Un sopravvissuto di Varsavia di Arnold Schoenberg (1947)
Hitler, amante della musica wagneriana, osteggiò a tal punto Arnold Schoenberg, fondatore della scuola di Vienna e grande innovatore, da indurlo a abbandonare la Germania. L’opera di musica sull’olocausto del ’47 intitolata Un sopravvissuto di Varsavia, è frutto proprio del desiderio di mantenere viva la memoria della persecuzione del suo popolo.
Il Prigioniero di Luigi Dallapiccola (1944-1948)

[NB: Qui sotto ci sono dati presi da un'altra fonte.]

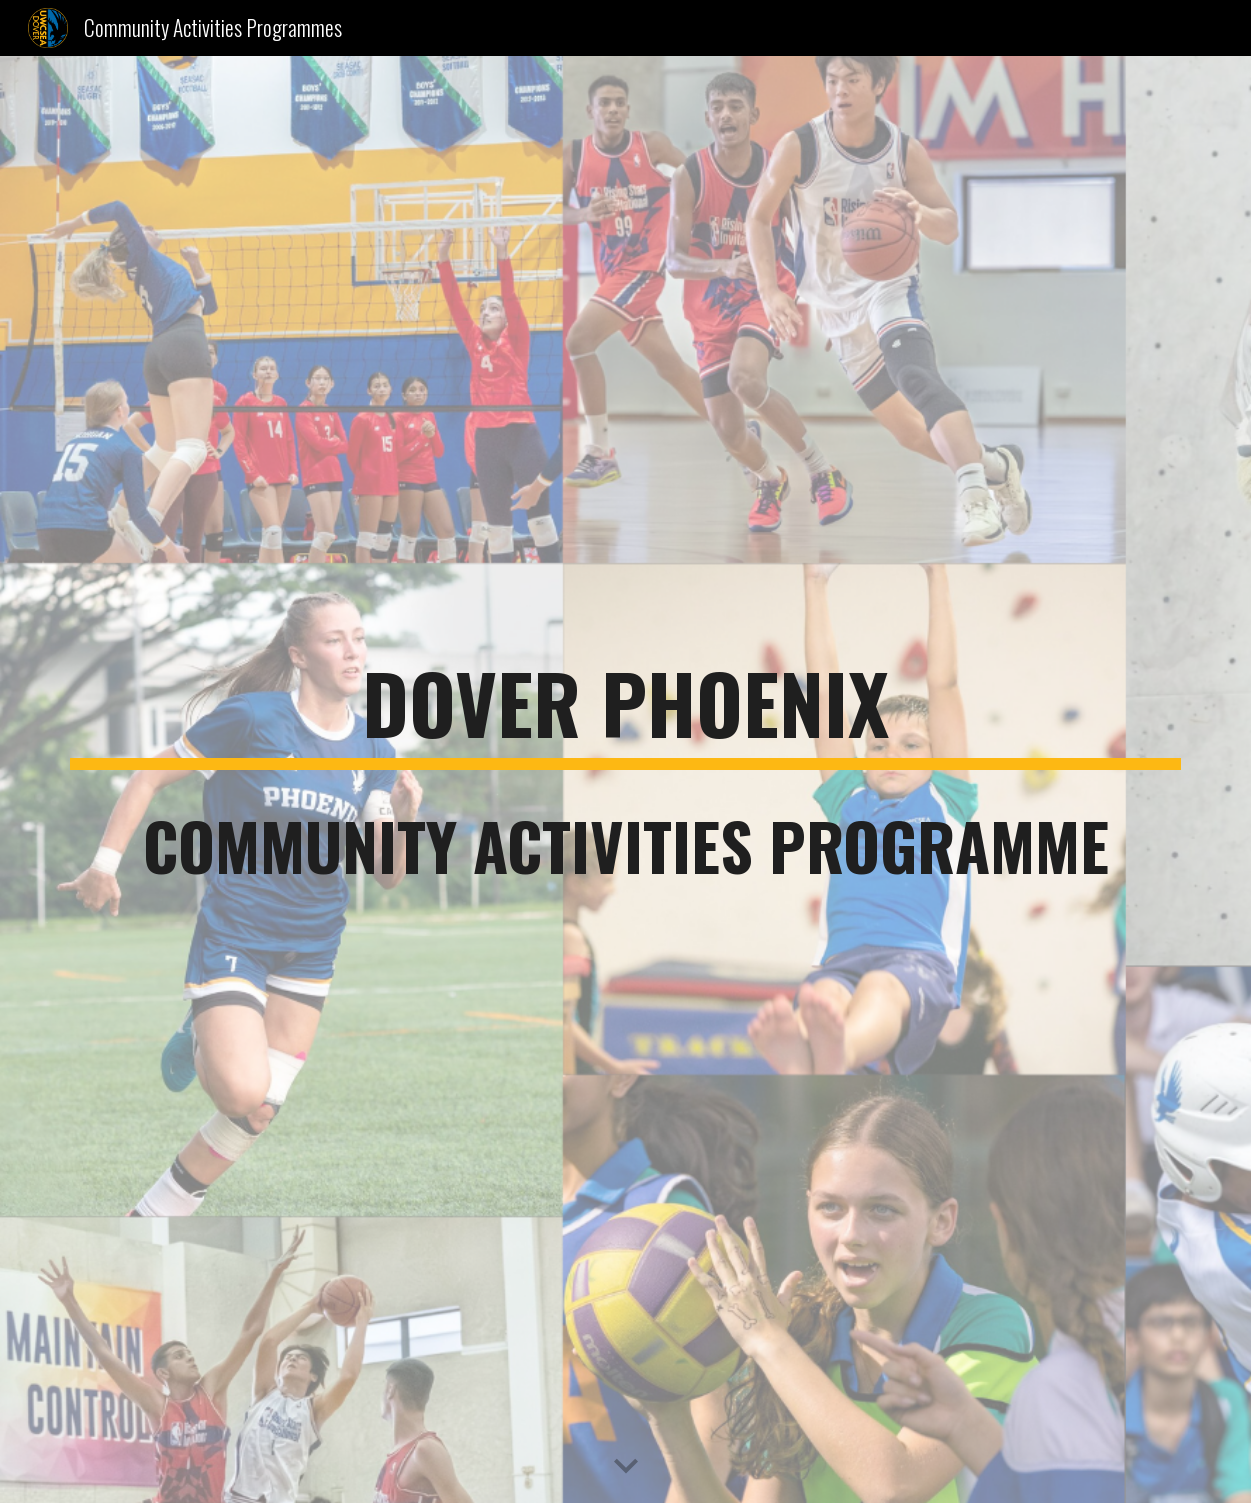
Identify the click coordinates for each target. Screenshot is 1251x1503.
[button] (626, 1467)
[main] (625, 780)
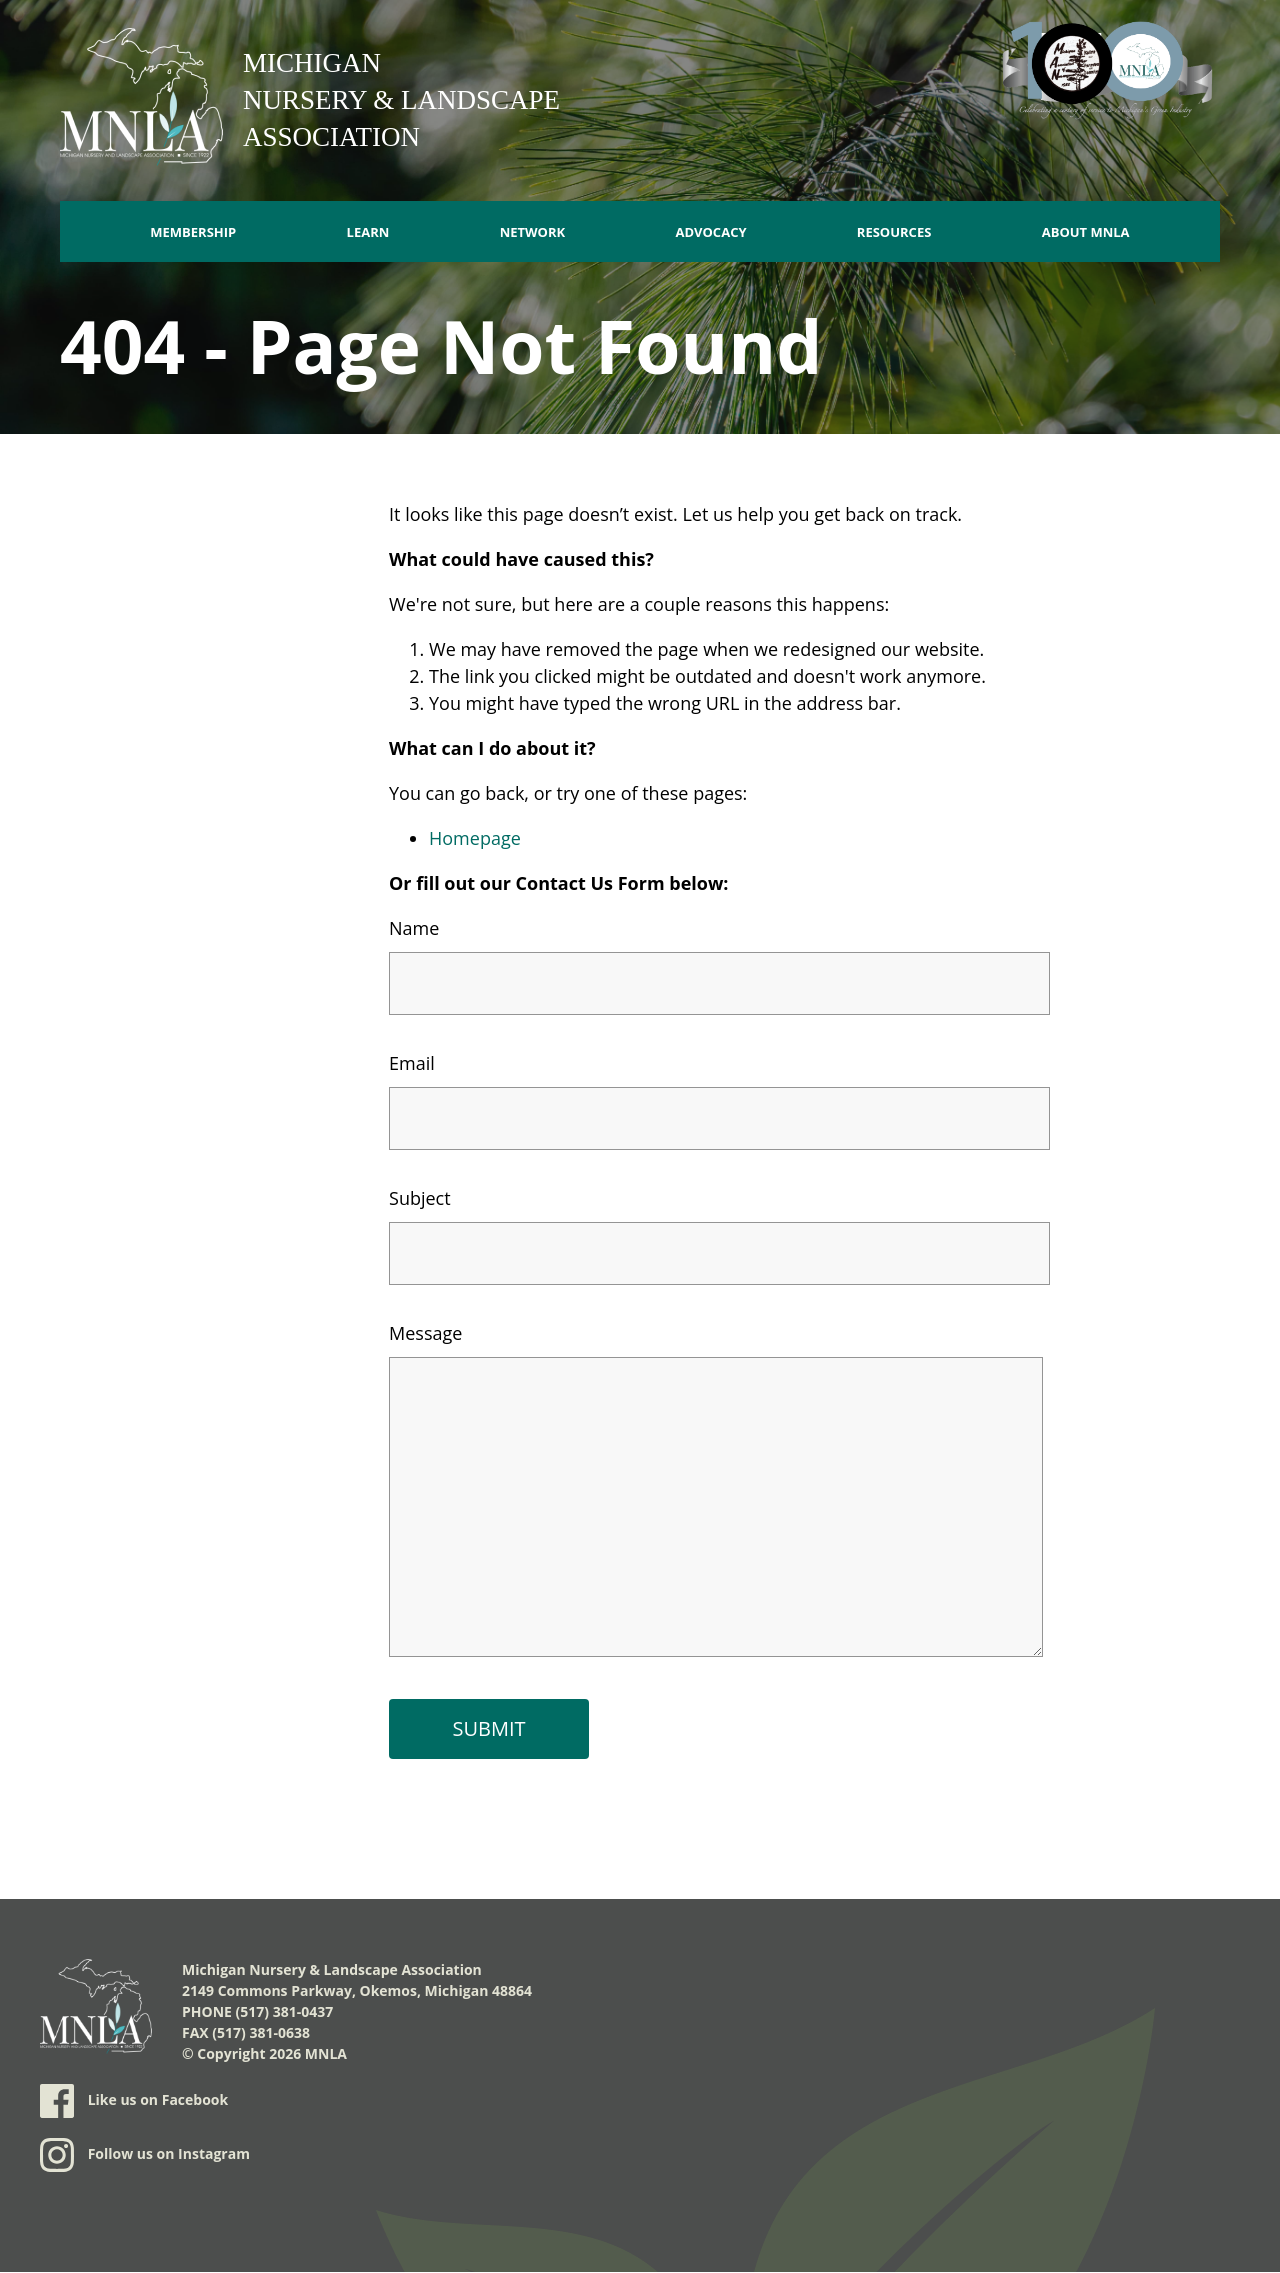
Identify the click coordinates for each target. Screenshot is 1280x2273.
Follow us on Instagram (145, 2155)
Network (533, 232)
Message (425, 1333)
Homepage (475, 838)
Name (414, 928)
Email (412, 1063)
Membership (193, 232)
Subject (420, 1198)
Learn (368, 232)
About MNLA (1086, 232)
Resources (894, 232)
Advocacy (710, 232)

Luigi Dallapiccola compose la partitura de Il Prigioniero tra il 1944 e il 1948, ma il progetto ambientato nel mondo delle prigioni risaliva al ’39, anno della lettura de La torture par l’esperance di Villiers de l’Isle-Adam. Con la proclamazione delle leggi razziali quell’idea vira verso Canti di prigionia, tre preghiere di altrettanti reclusi illustri, e verso l’opera Il prigioniero dove Dallapiccola suscita interrogativi ancora attualissimi sul reale valore della libertà per l’uomo.
Train de Vie di Goran Bregovic (1998)
Il poliedrico Goran Bregovic arricchisce con la sua musica il film del regista romeno Radu Mihaileanu. La tragicommedia di viaggio è un film imperdibile per l’umorismo yiddish, il ritmo trascinante e i dialoghi fulminanti, resi nella versione italiana da Moni Ovadia. Il film mette in scena gli effetti disumanizzanti dell’ideologia e del potere sull’individuo, in una commedia più tragica della tragedia stessa. Bregovic sottolinea in musica quell’umorismo che per il regista “è ciò che mi ha fatto sopravvivere, che ha salvato la nostra vita e la nostra memoria.”